- [WHAT THE EXERCISE ASKS] Copy out the Knicks commentary below word for word, from start to finish.

- [DOCUMENT TEXT]
----

    They long for the lazy safety of sub-mediocrity. They remind him how simple life was before Brown demanded hustle, defense and selflessness. And he demands it every night, all game long!

    Yet Marbury knows Brown will never see it his way.

    Brown is Captain Bligh. Despite being on an island of indolent crewmen lapping up New York City's babes and bling, he still believes he can impose his inflexible policy of "no rookies" and the "right way."

    These Knicks take the court to perform their required duties with the same pain in their faces as Mel Gibson and first mates showed when Anthony Hopkins required them to report to dinner in full military dress, despite the intense pain it caused the crew from their freshly inked Tahitian tattoos.

    As it was between Captain Bligh and Fletcher Christian, the mutual disgust and intolerance between the team and Brown is coming to a boiling point. One side must be jettisoned in a lifeboat off the island.

    If Brown would get over his outdated, dogmatic insistence on playing veterans, he would find a loyal and seaworthy crew in his three rookies. From there, he could transfer, Section 8, medically discharge, court-martial and otherwise remake his crew and restore his command.

    In any case, Isaiah Thomas will soon be publicly hoisted on his own petard.
----
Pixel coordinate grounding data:
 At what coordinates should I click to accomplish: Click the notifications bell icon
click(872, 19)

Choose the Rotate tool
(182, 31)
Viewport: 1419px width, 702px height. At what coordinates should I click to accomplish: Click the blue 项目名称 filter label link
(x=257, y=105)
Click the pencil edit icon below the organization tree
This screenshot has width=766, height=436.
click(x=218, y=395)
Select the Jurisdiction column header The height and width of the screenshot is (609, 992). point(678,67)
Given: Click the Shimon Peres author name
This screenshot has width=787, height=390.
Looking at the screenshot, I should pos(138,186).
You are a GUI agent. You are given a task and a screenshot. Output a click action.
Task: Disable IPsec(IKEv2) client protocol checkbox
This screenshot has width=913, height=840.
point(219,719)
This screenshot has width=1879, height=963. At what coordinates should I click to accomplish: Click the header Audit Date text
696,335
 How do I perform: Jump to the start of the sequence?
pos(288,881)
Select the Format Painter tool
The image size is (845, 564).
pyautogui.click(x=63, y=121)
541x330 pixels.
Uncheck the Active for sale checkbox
----
- [SOLUTION TO THIS EXERCISE]

    They long for the lazy safety of sub-mediocrity. They remind him how simple life was before Brown demanded hustle, defense and selflessness. And he demands it every night, all game long!

    Yet Marbury knows Brown will never see it his way.

    Brown is Captain Bligh. Despite being on an island of indolent crewmen lapping up New York City's babes and bling, he still believes he can impose his inflexible policy of "no rookies" and the "right way."

    These Knicks take the court to perform their required duties with the same pain in their faces as Mel Gibson and first mates showed when Anthony Hopkins required them to report to dinner in full military dress, despite the intense pain it caused the crew from their freshly inked Tahitian tattoos.

    As it was between Captain Bligh and Fletcher Christian, the mutual disgust and intolerance between the team and Brown is coming to a boiling point. One side must be jettisoned in a lifeboat off the island.

    If Brown would get over his outdated, dogmatic insistence on playing veterans, he would find a loyal and seaworthy crew in his three rookies. From there, he could transfer, Section 8, medically discharge, court-martial and otherwise remake his crew and restore his command.

    In any case, Isaiah Thomas will soon be publicly hoisted on his own petard.